Even in places where servers earn minimum wage, 11 percent live in poverty, compared to 6 percent of non-tipped people. In D.C., where servers made the same minimum wage as other workers, their average pay was just 36 cents above minimum wage in 2017. It's not like we're rolling in it, is what I'm saying.
Tips, even with a minimum wage, take some people from just-scraping-by to making-an-okay-living. That means better service for you. How? Because if you want the best service, in my opinion, you want to be waited on by a gal like me who's been doing this for a while. You want serving to be a job that people stick with for a while, not a low-wage revolving door of dingbats and losers. Tipping helps us afford health care and other basics that are close to impossible on just a minimum wage.

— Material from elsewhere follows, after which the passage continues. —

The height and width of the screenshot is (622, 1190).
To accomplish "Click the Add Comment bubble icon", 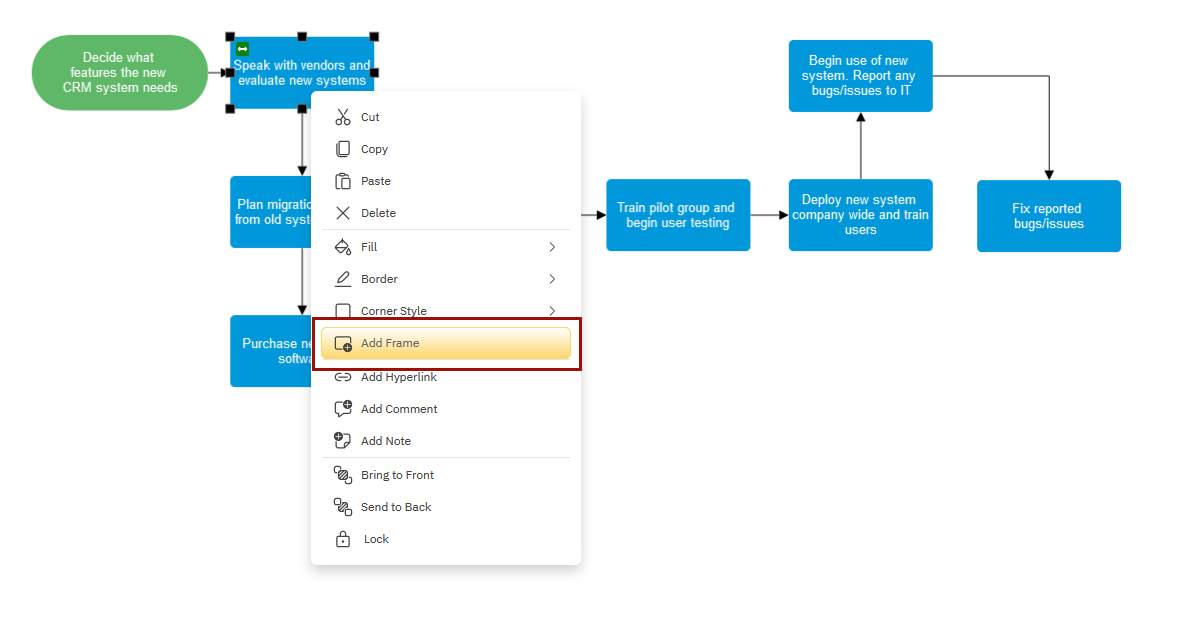I will coord(343,409).
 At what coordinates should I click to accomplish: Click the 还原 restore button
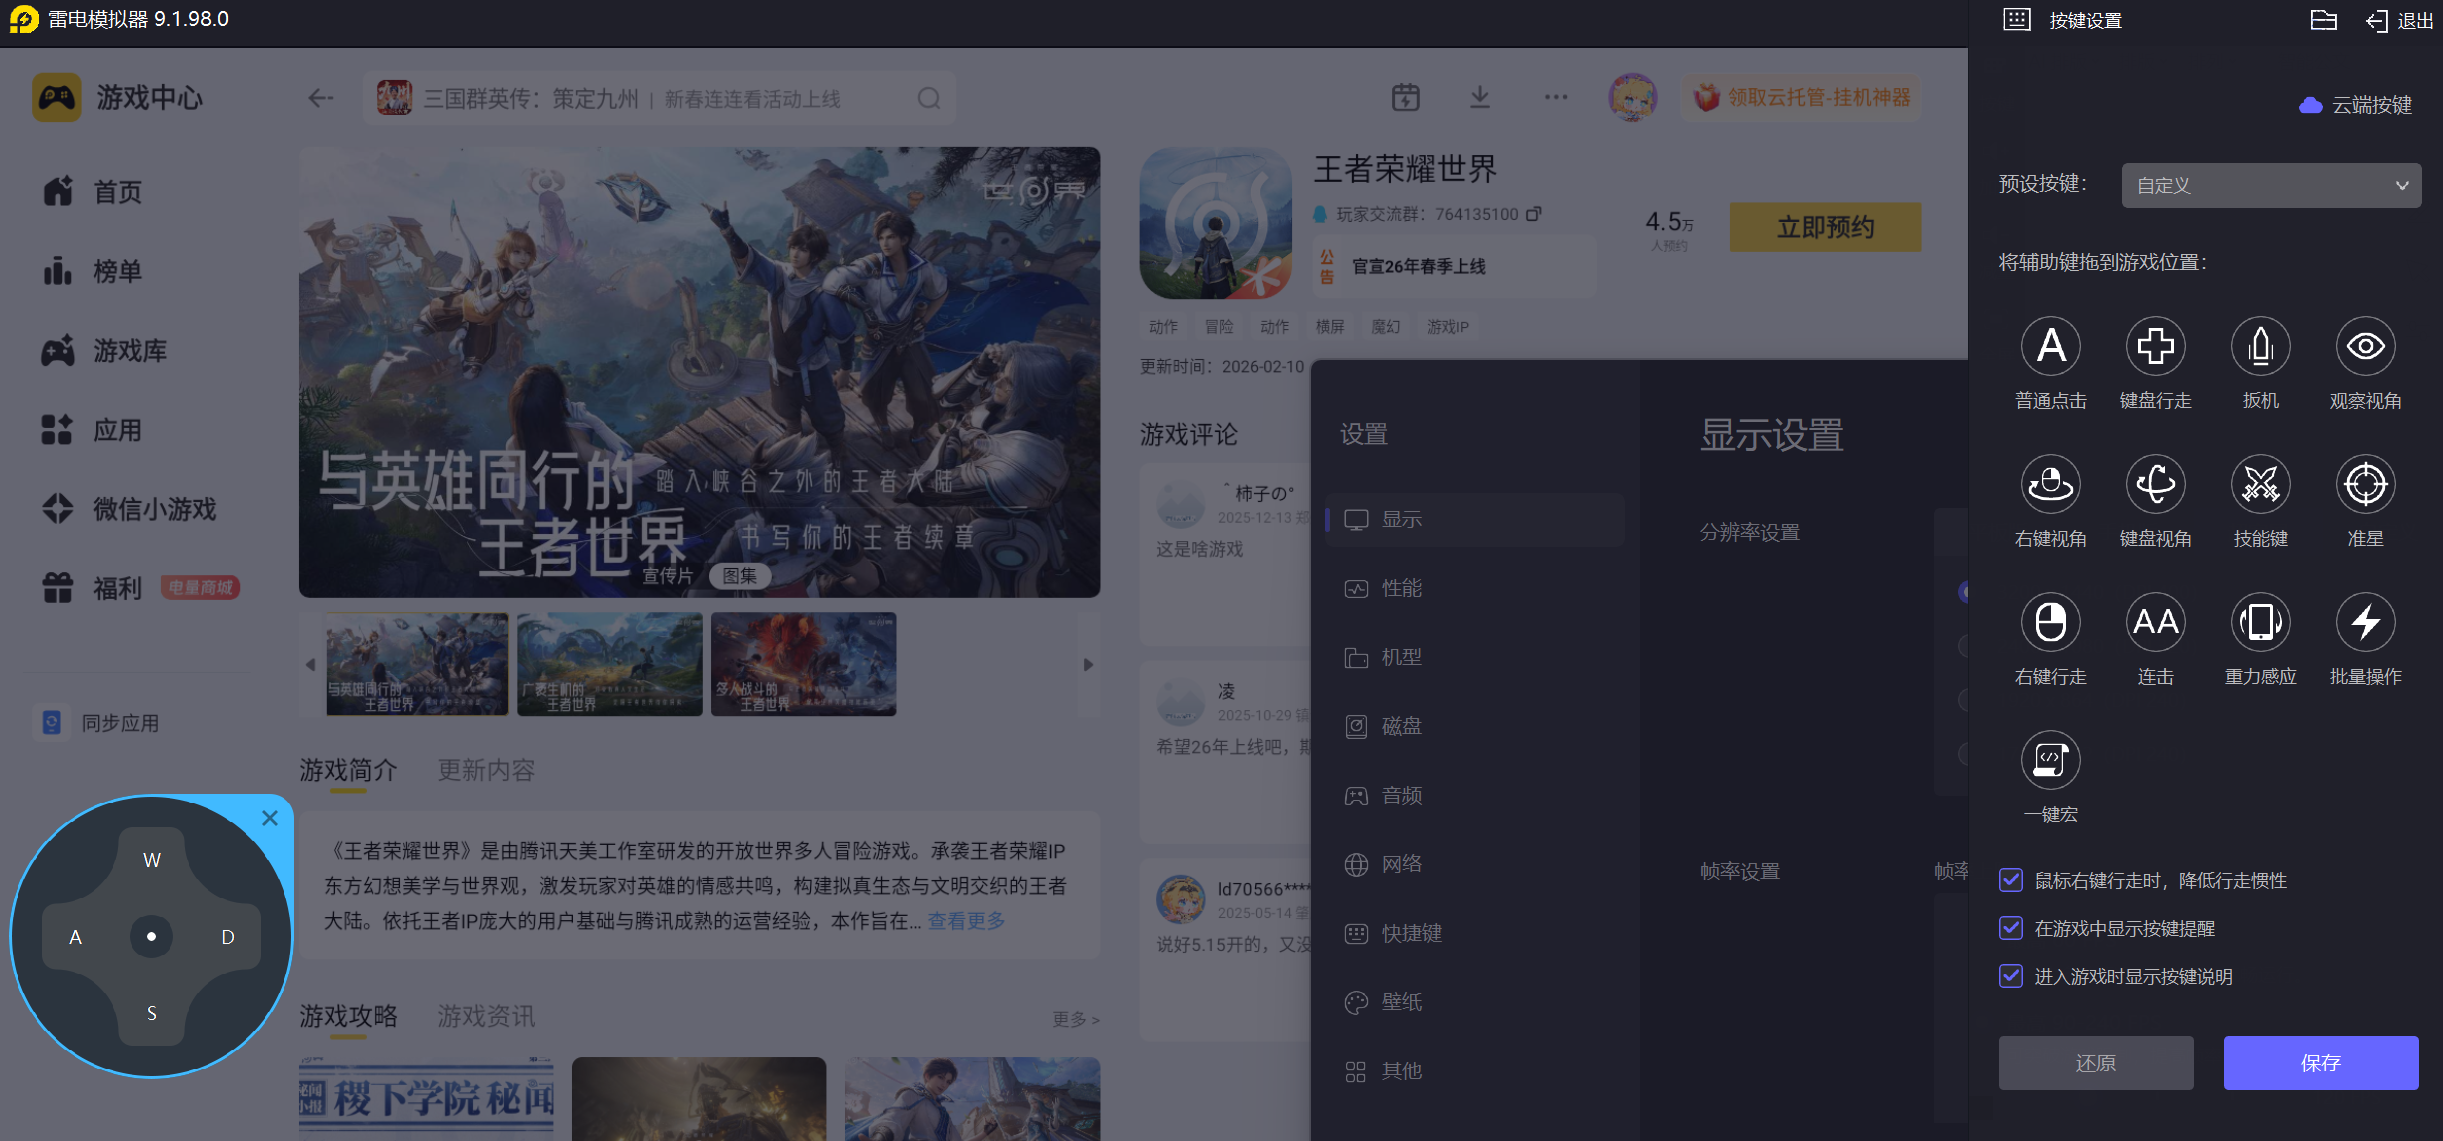point(2095,1063)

Think about who your server might be: a single mom, a part-time college kid, an artist working multiple jobs trying to catch a break. They're not heading home to eat caviar and champagne. Shit, they're heading home to soak their sore feet, pop generic Advil for their aching back, and maybe have a beer to forget about the asshole table that gave them trouble all night.
Our jobs aren't easy. Lots of people's jobs aren't easy, I know. But servers have to act like our jobs are just a walk in the park, no matter how much crap we take. I have to smile at your kid even as he's smearing snot on the table that I have to clean up. I have to laugh at your husband's terrible joke. I have to look chipper-but-not-annoying at 8 in the goddamn morning. I think all of that is worth a few extra bucks out of your wallet.
So yeah, please continue to tip. Help us catch a break. I swear it'll make you feel all warm and fuzzy.